Les voleurs d’innocence de Sarai Walker
Historique, Drame
Date de lecture : 6-12 oct. 2023
J’avais été irrésistiblement attirée par ce roman, peu avant sa sortie en août dernier. Il faut dire que la quatrième avait de quoi m’intriguer. Quelle était donc cette malédiction qui emportait les filles Chapel les unes après les autres ? Malgré quelques petites longueurs, cette histoire m’a séduite et j’en garde un très bon souvenir de lecture. Je ne peux qu’introduire ma chronique avec la comptine citée dans le premier chapitre, car elle résume bien la tragédie qui toucha les filles Chapel.
Les sœurs Chapel :
Sarai Walker, Les voleurs d’innocence
D’abord elles sont mariées
Puis elles sont enterrées
Nous sommes dans les années 1950, aux États-Unis, et nous allons faire connaissance avec les filles Chapel, six sœurs aux prénoms de fleurs. Par une belle journée d’été, alors que les demoiselles s’amusent avec insouciance sur la plage, deux jeunes hommes vont émerger des flots. Un évènement anodin qui va pourtant changer la vie d’Aster, l’aînée des six sœurs. Iris, la cadette, va nous conter leur triste sort. Grâce à son récit, nous allons découvrir l’histoire des femmes de cette famille, celle des sœurs et de leur mère, Belinda, mais aussi celle de sa mère encore avant elle.

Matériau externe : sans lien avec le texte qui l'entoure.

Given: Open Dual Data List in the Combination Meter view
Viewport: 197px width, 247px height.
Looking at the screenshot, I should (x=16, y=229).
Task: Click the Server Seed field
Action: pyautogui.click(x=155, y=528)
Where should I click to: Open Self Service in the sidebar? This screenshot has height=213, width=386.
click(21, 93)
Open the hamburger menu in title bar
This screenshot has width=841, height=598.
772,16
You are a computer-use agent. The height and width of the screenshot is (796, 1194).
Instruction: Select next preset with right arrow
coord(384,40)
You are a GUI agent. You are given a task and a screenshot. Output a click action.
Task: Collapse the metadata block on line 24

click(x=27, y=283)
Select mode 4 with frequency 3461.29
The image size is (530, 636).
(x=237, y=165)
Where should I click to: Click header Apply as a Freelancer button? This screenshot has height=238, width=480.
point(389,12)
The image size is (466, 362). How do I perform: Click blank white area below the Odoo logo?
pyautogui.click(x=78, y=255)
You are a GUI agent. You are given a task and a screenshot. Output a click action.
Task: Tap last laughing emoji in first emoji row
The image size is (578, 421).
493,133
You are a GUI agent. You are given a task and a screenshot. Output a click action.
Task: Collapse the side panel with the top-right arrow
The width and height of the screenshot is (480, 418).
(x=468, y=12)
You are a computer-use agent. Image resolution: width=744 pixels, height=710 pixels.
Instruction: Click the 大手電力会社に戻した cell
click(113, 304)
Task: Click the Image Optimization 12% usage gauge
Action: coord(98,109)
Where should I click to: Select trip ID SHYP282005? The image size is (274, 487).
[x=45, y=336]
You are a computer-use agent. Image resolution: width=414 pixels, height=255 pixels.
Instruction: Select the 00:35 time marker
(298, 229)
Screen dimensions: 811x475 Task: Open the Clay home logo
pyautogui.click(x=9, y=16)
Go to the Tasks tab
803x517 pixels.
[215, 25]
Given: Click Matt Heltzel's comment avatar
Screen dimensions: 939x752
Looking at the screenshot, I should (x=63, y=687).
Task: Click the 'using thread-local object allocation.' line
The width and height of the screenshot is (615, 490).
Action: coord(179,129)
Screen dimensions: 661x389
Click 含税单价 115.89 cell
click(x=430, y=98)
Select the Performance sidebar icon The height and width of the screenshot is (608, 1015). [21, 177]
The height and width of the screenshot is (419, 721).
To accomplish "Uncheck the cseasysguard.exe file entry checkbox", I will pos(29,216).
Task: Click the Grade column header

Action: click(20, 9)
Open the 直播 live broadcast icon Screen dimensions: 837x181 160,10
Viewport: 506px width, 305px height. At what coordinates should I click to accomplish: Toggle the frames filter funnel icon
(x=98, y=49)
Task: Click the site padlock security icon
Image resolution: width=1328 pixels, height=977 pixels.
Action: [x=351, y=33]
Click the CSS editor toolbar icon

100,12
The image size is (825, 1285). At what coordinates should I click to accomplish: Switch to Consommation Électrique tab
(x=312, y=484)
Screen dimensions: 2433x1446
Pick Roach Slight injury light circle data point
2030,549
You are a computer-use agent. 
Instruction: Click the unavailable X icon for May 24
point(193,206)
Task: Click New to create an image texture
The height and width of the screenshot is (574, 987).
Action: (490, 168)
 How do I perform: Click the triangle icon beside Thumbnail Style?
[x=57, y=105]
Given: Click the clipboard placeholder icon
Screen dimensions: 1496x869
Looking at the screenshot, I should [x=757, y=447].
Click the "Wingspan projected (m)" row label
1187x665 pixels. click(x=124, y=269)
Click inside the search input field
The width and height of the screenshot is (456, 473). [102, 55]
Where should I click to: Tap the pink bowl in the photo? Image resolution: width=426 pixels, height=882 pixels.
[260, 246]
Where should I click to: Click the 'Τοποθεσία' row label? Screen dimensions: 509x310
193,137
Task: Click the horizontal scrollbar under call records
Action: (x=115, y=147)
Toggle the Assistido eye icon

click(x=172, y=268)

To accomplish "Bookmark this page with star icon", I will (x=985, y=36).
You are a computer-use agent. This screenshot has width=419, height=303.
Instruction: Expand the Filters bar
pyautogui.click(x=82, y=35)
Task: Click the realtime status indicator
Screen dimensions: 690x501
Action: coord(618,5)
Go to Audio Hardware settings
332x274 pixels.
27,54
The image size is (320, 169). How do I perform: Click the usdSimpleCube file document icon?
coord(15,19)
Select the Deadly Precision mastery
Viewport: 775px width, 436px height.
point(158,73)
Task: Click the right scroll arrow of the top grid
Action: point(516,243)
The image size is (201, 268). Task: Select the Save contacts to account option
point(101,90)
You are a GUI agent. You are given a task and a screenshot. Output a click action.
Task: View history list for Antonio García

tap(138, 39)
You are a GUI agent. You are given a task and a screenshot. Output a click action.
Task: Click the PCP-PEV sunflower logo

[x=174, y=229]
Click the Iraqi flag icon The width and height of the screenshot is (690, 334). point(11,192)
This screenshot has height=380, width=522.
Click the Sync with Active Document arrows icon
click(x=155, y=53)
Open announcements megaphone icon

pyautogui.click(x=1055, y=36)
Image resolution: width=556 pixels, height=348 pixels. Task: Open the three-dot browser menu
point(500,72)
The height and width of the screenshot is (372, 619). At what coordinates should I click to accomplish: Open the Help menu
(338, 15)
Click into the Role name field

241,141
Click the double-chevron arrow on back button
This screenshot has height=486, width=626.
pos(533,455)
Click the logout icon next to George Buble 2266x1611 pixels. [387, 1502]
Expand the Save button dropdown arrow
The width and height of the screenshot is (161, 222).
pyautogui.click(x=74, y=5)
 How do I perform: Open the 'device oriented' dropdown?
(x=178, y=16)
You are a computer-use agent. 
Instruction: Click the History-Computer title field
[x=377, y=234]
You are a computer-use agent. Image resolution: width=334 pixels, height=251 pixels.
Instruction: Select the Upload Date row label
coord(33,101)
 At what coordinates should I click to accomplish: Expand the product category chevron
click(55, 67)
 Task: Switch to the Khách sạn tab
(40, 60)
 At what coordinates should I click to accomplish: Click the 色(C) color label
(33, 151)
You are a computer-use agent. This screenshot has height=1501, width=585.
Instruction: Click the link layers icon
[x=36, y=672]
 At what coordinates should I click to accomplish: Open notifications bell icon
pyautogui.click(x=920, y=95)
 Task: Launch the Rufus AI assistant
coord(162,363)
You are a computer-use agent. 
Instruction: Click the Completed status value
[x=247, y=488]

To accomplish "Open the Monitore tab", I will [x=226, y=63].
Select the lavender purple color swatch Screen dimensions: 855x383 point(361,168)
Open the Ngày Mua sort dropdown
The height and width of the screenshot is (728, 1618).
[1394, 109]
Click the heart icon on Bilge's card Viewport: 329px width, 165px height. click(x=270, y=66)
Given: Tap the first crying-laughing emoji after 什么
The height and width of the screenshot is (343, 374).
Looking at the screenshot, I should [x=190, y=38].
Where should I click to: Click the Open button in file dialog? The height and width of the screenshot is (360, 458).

Chapel, c’est d’abord l’illustre nom d’un des plus grands fabricants d’armes des États-Unis. Une entreprise prospère, qui leur confère une position sociale respectable, et une grande demeure qui « semblait sortie tout droit d’un conte de fées », le « gâteau de mariage ». Une bien jolie maison, parfaite pour rêver au prince charmant.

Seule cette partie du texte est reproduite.